## Tareas requeridas
A - Según el fragmento sobre Manuel Machado, ¿en qué ciudad queda atrapado Manuel al estallar la guerra?
B - Prolonga el fragmento sobre Manuel Machado a partir de su última oración.

Manuel tiene sesenta y cinco años cuando recibe la noticia, aún no confirmada del todo, en medio de la confusión bélica. Muchos años para una vida un tanto jaranera y loca -como en la canción de Francisco Céspedes- en los tugurios de París, viviendo la tragedia ridícula de la bohemia, con mucha absenta -el 'hada verde', el licor de las damas solitarias, de Baudelaire y de todos los poetas simbolistas, que produce alucinaciones del espíritu-, que alegra el corazón pero que machaca el hígado y adormece la sesera.
Manuel Machado ha ido a visitar a su hermana a Burgos y allí, viendo desvanecerse el humo del tiempo, queda atrapado al estallar la guerra, por lo que no le queda otro remedio que acomodarse a las circunstancias e inventarse una nueva vida para evitar las represalias de los nuevos 'mandamases' de una recién estrenada España beata, inculta y marcial.
Pérez Azaústre, sin apabullar en exceso, no rehúye del contexto histórico por el que se mueve Manuel durante ese tiempo. De ahí que aparezcan, irremediablemente, los nombres de Giménez-Arnau o José María Pemán, en el lado de los vencedores, y Tomás Navarro Tomás, Juan Ramón Jiménez y tantos otros intelectuales, que dieron con sus huesos en el exilio, en la parte republicana. Pero tal circunstancia no deja de ser un simple telón de fondo, del que, incluso, podía haber prescindido. Lo que le interesa al autor de estas excelentes páginas es la figura de Manuel Machado y, ya de paso, la de su hermano Antonio.
El sitio que merece
Se diría que una de las principales preocupaciones de Pérez Azaústre es devolver al sitio que merece al mayor de los hermanos, a Manuel, con el que, con la llegada de la democracia a España, hemos tenido muy poca piedad. En este sentido, resulta demoledora la reflexión del autor de estas páginas cuando habla de esa especial dureza y del cainismo patrio a la hora de quebrantar las presuntas sombras de un hermano «para verter los focos sobre el otro».
El consabido, ancestral y estúpido maniqueísmo español nos ha llevado, a lo largo del tiempo, a esa visión comparativa y poco contrastada entre los dos hermanos, sin reparar en otras circunstancias: don Antonio, el mártir, el auténtico poeta, y Manuel, el facha, el escritor guasón, frívolo, vividor y golfo que fue capaz de escribir un soneto dedicado al Caudillo, y justificar públicamente el golpe militar.

## Material proporcionado
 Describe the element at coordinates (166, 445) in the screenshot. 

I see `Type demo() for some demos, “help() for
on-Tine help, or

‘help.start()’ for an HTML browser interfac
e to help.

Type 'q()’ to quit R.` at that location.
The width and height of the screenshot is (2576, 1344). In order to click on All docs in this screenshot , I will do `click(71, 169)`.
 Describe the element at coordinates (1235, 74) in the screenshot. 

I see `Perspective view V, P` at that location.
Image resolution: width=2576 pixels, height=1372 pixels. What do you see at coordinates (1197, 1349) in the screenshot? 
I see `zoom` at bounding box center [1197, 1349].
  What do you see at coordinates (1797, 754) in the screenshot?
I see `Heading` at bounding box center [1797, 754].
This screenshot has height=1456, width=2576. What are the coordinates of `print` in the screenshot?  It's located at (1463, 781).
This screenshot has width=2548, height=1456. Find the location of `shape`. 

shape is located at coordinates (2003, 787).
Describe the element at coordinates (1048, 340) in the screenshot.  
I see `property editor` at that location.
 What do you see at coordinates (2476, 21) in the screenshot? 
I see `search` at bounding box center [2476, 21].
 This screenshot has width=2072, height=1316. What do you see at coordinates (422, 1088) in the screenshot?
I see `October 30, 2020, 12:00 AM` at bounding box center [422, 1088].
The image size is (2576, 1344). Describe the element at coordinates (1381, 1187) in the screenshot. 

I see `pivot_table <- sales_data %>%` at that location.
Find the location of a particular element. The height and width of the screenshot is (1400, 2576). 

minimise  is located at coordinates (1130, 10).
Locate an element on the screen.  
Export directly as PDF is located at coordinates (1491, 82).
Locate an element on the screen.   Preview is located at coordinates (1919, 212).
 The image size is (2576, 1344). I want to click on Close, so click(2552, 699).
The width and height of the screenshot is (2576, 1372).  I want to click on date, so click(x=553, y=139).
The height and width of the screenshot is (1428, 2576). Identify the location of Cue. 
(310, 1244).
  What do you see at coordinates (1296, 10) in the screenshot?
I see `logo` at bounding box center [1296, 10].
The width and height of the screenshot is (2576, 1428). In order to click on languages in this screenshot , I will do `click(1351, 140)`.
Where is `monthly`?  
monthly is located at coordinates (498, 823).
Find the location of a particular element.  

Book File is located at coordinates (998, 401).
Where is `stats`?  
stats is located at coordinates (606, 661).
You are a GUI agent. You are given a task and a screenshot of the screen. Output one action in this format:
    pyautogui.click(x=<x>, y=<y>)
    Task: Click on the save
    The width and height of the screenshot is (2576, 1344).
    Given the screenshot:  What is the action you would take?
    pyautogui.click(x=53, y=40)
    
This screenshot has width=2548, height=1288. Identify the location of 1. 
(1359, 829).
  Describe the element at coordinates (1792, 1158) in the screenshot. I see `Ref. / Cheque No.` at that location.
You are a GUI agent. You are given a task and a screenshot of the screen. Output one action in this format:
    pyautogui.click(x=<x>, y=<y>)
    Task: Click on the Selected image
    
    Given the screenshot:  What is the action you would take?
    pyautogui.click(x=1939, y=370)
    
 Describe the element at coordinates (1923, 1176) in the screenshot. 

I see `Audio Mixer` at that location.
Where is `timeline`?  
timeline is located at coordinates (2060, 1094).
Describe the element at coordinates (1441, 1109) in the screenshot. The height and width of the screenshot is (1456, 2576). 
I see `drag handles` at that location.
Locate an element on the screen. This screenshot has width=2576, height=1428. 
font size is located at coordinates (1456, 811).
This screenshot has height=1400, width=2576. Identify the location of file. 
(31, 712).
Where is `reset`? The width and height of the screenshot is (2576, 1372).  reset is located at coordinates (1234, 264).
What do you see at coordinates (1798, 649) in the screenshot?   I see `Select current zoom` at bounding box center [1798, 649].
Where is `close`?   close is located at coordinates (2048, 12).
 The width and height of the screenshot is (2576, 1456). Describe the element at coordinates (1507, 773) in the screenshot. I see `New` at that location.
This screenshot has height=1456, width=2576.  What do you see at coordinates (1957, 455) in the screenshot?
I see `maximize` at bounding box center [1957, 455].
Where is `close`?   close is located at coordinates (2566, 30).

## Respuestas por tarea
A - En Burgos, adonde había ido a visitar a su hermana.

B -
Aun así, siendo Manuel el que acapara la atención, con la incorporación de algunos de sus más conocidos versos, Antonio, por su parte, tampoco sale mal parado. Es evidente que esta figura, en los días previos a su muerte, o durante su juventud, cuando visita a su hermano en París, posee una magia especial, un atractivo poco común. Y así se expresa en pasajes verdaderamente conmovedores, como cuando una de las queridas de Manuel, Miette, se fija en el hermano menor, en Antonio, con sus zapatones, como un clown melancólico que se hubiera limpiado el maquillaje de la cara, frente al traje y el chaleco entallado de Manuel, que parece feliz en ese ambiente canalla y lupanario.
El capítulo final, 'Colliure', por razones obvias, merece un comentario aparte. Ahí termina el itinerario del viaje de Manuel, que acude presto a la tumba de su hermano a rendirle homenaje. Y ahí se reproducen las palabras de la madre de ambos poetas, doña Ana Ruiz, cuando, camino del exilio, por la senda por la que no han de volver jamás, ya cerca de la frontera francesa, con la ingenuidad y la lucidez de quien está al borde de la muerte, pregunta: '¿Cuánto queda para llegar a Sevilla?'.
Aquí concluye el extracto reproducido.